Aunque sea blanca, la luna parece una medalla de oro cuando recibe la luz del amanecer. Por eso la luna despertó los instintos deportivos del hombre lobby. Vio su perfección redonda en el cielo americano y empezó a aullar en busca de un grupo de presión para conseguir su medalla, que era la nuestra, la que nos merecemos todos, y no sólo porque hayamos contribuido a pagarla, sino porque cualquier medalla premia en un único pecho el trabajo anónimo de todos los ciudadanos, el esfuerzo silencioso de los que baten las marcas de la vida, y luchan contra los cronómetros laborales, y corren para que no les pille el camión de la basura del destino. Eso afirman los periodistas deportivos. José María Aznar, el hombre lobby, quiso ser el mejor velocista español de todos los tiempo, y miró a la luna, y aulló en los estadios del mundo. Más que por ambición personal, trabajaba una vez más por servicio a España y a la civilización. A él le hubiera bastado con la medalla de la Virgen del Pilar, diestra en derrotar franceses y maestra en mezclar los impulsos nacionales con las cuentas de la Iglesia. Si el hombre lobby persiguió a través de los despachos de abogados una medalla de dimensión civil, un reconocimiento en el Congreso de los EE UU, fue para compensar de antemano las desilusiones deportivas de Atenas y, sobre todo, la injusta derrota española ante la selección norteamericana de baloncesto. Con el déficit cero y la falta de inversiones, era dudoso que algunos de nuestros deportistas llegasen a alcanzar el oro por su cuenta. Así que el hombre lobby miró a la luna, aulló, y quiso adelantarse a los hechos, ganándose su medalla, que es la nuestra, y ejemplarizando la fábula contemporánea del esfuerzo personal recompensado.

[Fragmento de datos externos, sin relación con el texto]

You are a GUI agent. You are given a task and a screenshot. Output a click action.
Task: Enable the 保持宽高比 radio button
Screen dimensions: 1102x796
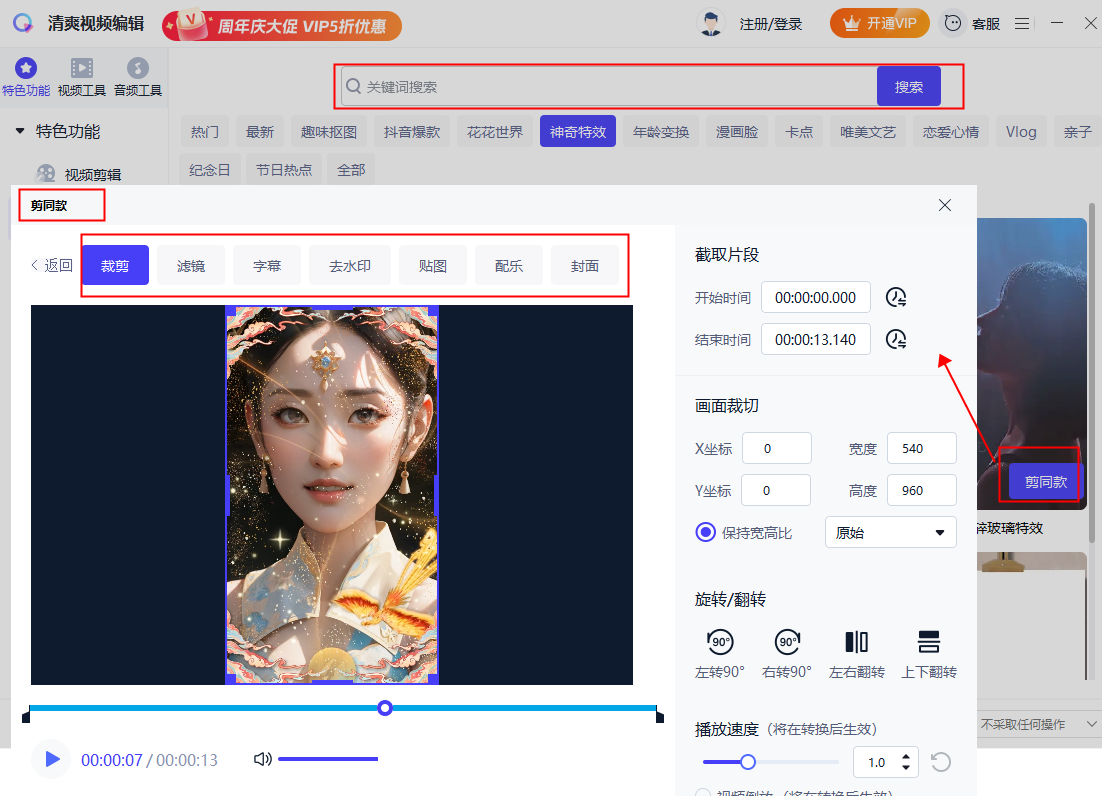tap(707, 532)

La cursilería del espíritu olímpico es una ebriedad que apenas se soporta. Santificando la hipocresía internacional en mitad de un genocidio, se organiza una reunión de banderas, expertas en el tráfico de armas, para que los seres humanos se sientan unidos en la hermandad del esfuerzo limpio, mientras un grupo de vividores de sangre azul y de gentes ociosas, denominado Comité Olímpico, se dedica a reconocer la sana competición de unos atletas devorados por los medicamentos. Ya sé que es peligroso convertirse en un cascarrabias, pero podríamos llegar a un equilibrio, un punto intermedio entre la indignación y la hipocresía olímpica. Mientras las cosas sigan así, en una realidad tan dopada, sólo pueden conmover de verdad los perdedores, los que viven al margen del aplauso y de la voracidad de la telebasura. Esos sí que representan el fracaso cotidiano del despertador y de los sueños. Me emociona el desengaño terrible del hombre lobby, por una vez real como la vida misma. Lo había pensado todo, se había hecho la famoso fotografía con el dream team del genocidio de Irak, tenía a Dios y al Emperador de su parte, había escogido la disciplina de la velocidad para dejar las distancias largas en las manos de Fraga, que compite con el cardenal Rouco Varela por la antorcha del absolutismo tradicionalista español; y de pronto todo sale mal, pierde la carrera y es acusado de dopaje en los trámites de su medalla. Así es la vida, es mentira que se premien los esfuerzos. El hombre lobby sabe ya que las Olimpiadas son un camelo. Y yo también.